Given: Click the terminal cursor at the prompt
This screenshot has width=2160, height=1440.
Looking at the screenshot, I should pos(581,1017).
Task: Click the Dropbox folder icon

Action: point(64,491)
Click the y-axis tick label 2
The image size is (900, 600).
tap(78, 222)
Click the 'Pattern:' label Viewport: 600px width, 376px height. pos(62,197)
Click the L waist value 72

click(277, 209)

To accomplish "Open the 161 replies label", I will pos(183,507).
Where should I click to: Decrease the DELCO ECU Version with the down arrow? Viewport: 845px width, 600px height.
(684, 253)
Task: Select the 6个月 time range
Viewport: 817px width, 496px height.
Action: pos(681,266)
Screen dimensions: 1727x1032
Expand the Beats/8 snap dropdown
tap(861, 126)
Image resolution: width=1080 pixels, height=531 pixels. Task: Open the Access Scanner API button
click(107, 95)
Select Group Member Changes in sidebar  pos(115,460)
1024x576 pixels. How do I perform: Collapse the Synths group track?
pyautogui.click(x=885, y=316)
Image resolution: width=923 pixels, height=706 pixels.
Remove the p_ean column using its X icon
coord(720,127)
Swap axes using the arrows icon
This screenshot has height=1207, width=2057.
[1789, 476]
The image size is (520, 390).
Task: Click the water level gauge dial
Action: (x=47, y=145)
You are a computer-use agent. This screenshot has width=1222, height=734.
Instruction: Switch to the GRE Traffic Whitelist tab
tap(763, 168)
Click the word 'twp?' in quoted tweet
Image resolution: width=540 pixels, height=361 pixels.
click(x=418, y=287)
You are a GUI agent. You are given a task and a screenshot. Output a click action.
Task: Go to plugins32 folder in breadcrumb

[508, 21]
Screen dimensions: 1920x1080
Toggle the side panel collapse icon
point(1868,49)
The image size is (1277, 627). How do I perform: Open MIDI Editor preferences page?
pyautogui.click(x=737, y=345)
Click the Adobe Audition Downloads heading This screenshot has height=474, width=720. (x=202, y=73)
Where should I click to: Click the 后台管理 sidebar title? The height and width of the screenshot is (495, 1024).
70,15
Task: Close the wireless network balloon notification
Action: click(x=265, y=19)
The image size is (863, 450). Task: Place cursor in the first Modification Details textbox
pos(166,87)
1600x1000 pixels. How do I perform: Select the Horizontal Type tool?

□ □ □ □

DIRECTION: Rewrite these lines as a numbered list, leaving out any blank lines.

OUTPUT BELOW:
1. Given: Click the terminal cursor at the prompt
2. This screenshot has width=2160, height=1440.
3. Looking at the screenshot, I should pos(581,1017).
4. Task: Click the Dropbox folder icon
5. Action: point(64,491)
6. Click the y-axis tick label 2
7. The image size is (900, 600).
8. tap(78, 222)
9. Click the 'Pattern:' label Viewport: 600px width, 376px height. pos(62,197)
10. Click the L waist value 72
11. click(277, 209)
12. To accomplish "Open the 161 replies label", I will pos(183,507).
13. Where should I click to: Decrease the DELCO ECU Version with the down arrow? Viewport: 845px width, 600px height.
14. (684, 253)
15. Task: Select the 6个月 time range
16. Viewport: 817px width, 496px height.
17. Action: pos(681,266)
18. Screen dimensions: 1727x1032
19. Expand the Beats/8 snap dropdown
20. tap(861, 126)
21. Image resolution: width=1080 pixels, height=531 pixels. Task: Open the Access Scanner API button
22. click(107, 95)
23. Select Group Member Changes in sidebar  pos(115,460)
24. 1024x576 pixels. How do I perform: Collapse the Synths group track?
25. pyautogui.click(x=885, y=316)
26. Image resolution: width=923 pixels, height=706 pixels.
27. Remove the p_ean column using its X icon
28. coord(720,127)
29. Swap axes using the arrows icon
30. This screenshot has height=1207, width=2057.
31. [1789, 476]
32. The image size is (520, 390).
33. Task: Click the water level gauge dial
34. Action: (x=47, y=145)
35. You are a computer-use agent. This screenshot has width=1222, height=734.
36. Instruction: Switch to the GRE Traffic Whitelist tab
37. tap(763, 168)
38. Click the word 'twp?' in quoted tweet
39. Image resolution: width=540 pixels, height=361 pixels.
40. click(x=418, y=287)
41. You are a GUI agent. You are given a task and a screenshot. Output a click action.
42. Task: Go to plugins32 folder in breadcrumb
43. [508, 21]
44. Screen dimensions: 1920x1080
45. Toggle the side panel collapse icon
46. point(1868,49)
47. The image size is (1277, 627). How do I perform: Open MIDI Editor preferences page?
48. pyautogui.click(x=737, y=345)
49. Click the Adobe Audition Downloads heading This screenshot has height=474, width=720. (x=202, y=73)
50. Where should I click to: Click the 后台管理 sidebar title? The height and width of the screenshot is (495, 1024).
51. 70,15
52. Task: Close the wireless network balloon notification
53. Action: click(x=265, y=19)
54. The image size is (863, 450). Task: Place cursor in the first Modification Details textbox
55. pos(166,87)
56. 1600x1000 pixels. How do I perform: Select the Horizontal Type tool?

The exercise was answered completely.